Вся поляна весело загудела. Тангланг медленно повернула в её сторону треугольную голову.
— Ш-ш-шалава! — сверкнула она гневным взглядом, и оскорбленная скрылась в густой траве.
Занбурон смотрел на две кучки лепестков, одна из которых была значительно выше. И эта кучка относилась явно не к Бедрону. Надо было объявлять победителя. Но как это сделать, не обманув всех, он не знал. Занбурон тянул время. Как раз в этот момент он заметил в сумрачном небе три силуэта. За стрекозой гнались две осы. «Важка! — с досадой подумал Занбурон. — Они, что, её ещё не прихлопнули». Стрекоза ловко увёртывалась от преследователей. Те, в свою очередь, не давали опуститься ей на землю. Важка что-то истерично жужжала. Но она была слишком высоко, чтобы её можно было расслышать. Вдруг откуда-то сбоку появилась третья оса, и, спикировав, ужалила Важку прямо в глаз. Стрекоза стремительно начала терять высоту. Попыталась выровняться в воздухе, но не смогла и обрушилась точно на кучу из лепестков Бедрона. Бурдо, не допив очередной цветок, бросился к Важке. Она еле подняла свою отяжелевшую голову и прожужжала:
— Мохнатый, этот навозный жук, — она кивнула в сторону Бедрона, — хочет от тебя избавиться.
— Ты что несёшь, паршивка! — Бедрон резко кинулся к стрекозе, но Бурдо перегородил ему путь.
— Стой, пятнистый! — сурово приказал он. — Иначе я проткну тебе хитин.
— Я видела, как две осы подкупали Зан… — здесь она замолкла, дёрнулась и застыла навсегда.

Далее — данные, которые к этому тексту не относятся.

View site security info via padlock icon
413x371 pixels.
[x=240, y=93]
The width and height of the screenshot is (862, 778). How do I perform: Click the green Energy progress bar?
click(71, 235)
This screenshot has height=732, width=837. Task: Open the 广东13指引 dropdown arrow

— Важка! — тихо прожужжал Бурдо. Он вдруг почувствовал, как внутри него словно разгоралось пламя. Оно жгло каждый волосок на его теле. Перед глазами всё плыло и рябило. Он попытался взлететь, но безуспешно. Крылья словно слиплись между собой. Бурдо ползал из стороны в сторону, точно его заперли в спичечном коробке. Мохнатое тельце беспрестанно дрожало.
— Смотрите на него. — Усмехнулся Бедрон. — Нажрался до умопомрачения.

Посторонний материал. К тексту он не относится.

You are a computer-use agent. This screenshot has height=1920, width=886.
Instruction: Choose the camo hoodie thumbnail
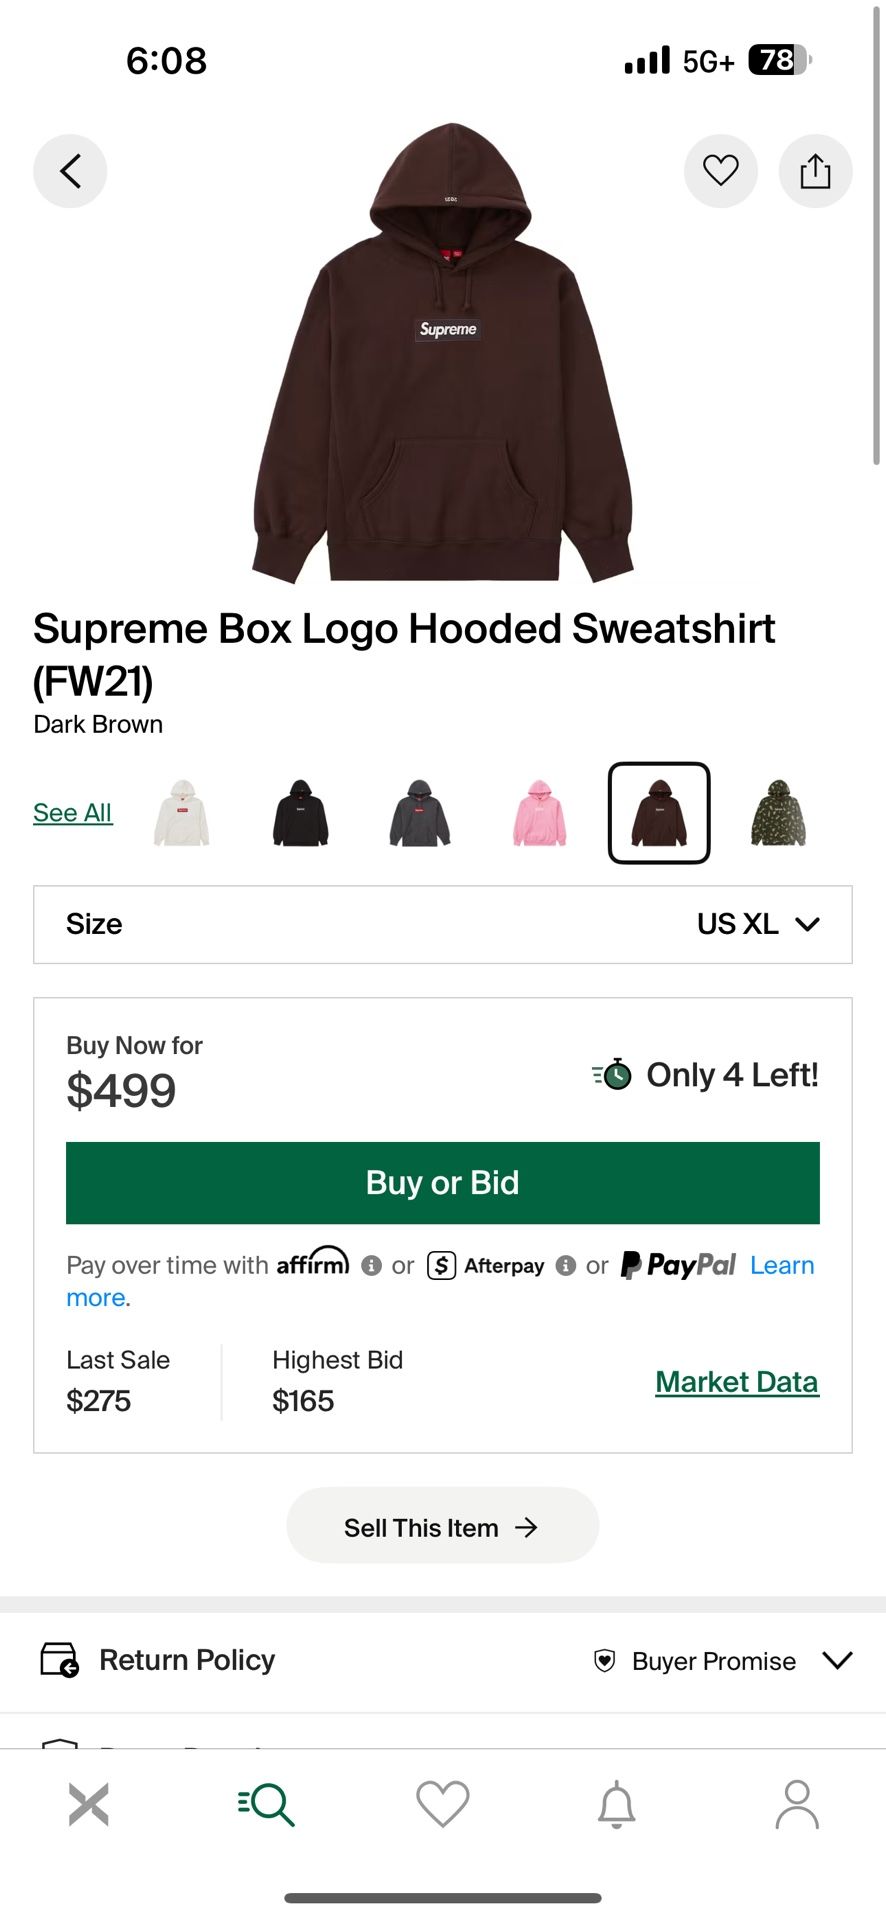pos(778,813)
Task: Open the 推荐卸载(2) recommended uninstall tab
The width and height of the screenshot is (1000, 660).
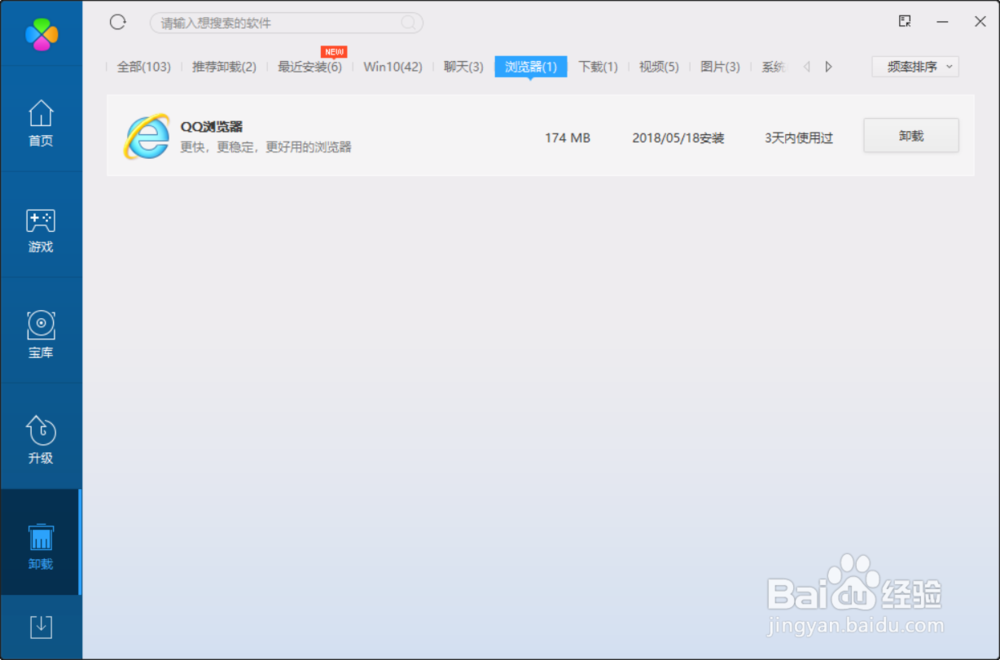Action: click(222, 66)
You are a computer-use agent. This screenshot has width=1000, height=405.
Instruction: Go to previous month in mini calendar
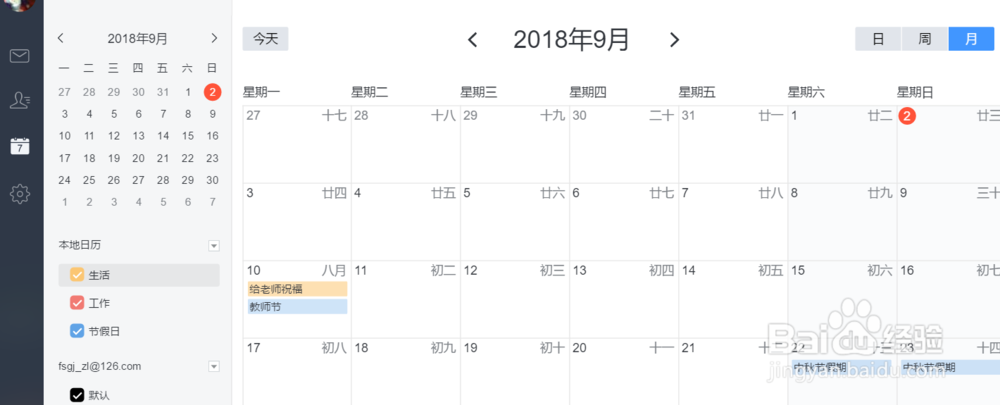(61, 38)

Бурдо ещё немного прополз, перевернулся на спину, дёрнул пару раз всеми лапками и замер. Медовуха из корзинок медленно растеклась по его мёртвому телу. 
— Ну, вот, и всё! — объявил Бедрон. — Допился, бедолага.
Насекомые тревожно зашумели. Кто-то скорбно жужжал. Кто-то скрипел, что шмеля убили. Кто-то обвинял во всём ос и Бедрона. Кто-то проклинал медовуху.  Колорадский жук метался среди толпы и гудел о приближающимся апокалипсисе. Мнения разнились, как осенняя погода. Ясно было одно, «смотрителем» поляны остаётся божья коровка.
«Как всё удачно обернулось. — Подумал Занбурон, глядя на шумную толпу. — Даже лгать не пришлось». Он вспомнил про оставленную в поле пчелу, и настроение его улучшилось. Пора было объявлять победителя. Занбурон поднялся на белый круглый камень.
— Тишина! — строго потребовал он. Насекомые замолкли. — Ввиду непредвиденных обстоятельств «смотрителем» поляны остаётся Бедрон. — Божья коровка уже стоял рядом с Занбуроном, самодовольно сверкая своими лощёными надкрыльниками. Насекомые возмущённо загудели: «Всё подстроено! Обнулить результаты! Наказать виновных! Долой пятнистого клопа!» Осы кольцом оцепили собравшихся. Толпа притихла.
— Виновных найдут и накажут! — свирепо пропищал Бедрон. — Я вам обещаю! А для начала пару новых указов. Поступила информация, что в резервацию пчёл проникли шпионы с других полей. В связи с этим для охраны наших ульев и выявления в них неприятеля отправляю туда группу шершней под командованием Занбурона. И второе… — Не успел он договорить, как на него и Занбурона наступил резиновый сапог сантехника Семёныча. Тот довольный возвращался домой с рыбалки.
«Отличный улов», — радостно подумал Семёныч. В ведре у него плескались четыре большие серо-зелёные щуки. Он весело пыхтел папироской, напевая «Ты морячка, я моряк». Представлял, как дома жена Сонька нажарит ему щучьих котлет, а в холодильнике его ждала непочатая бутылка самогона.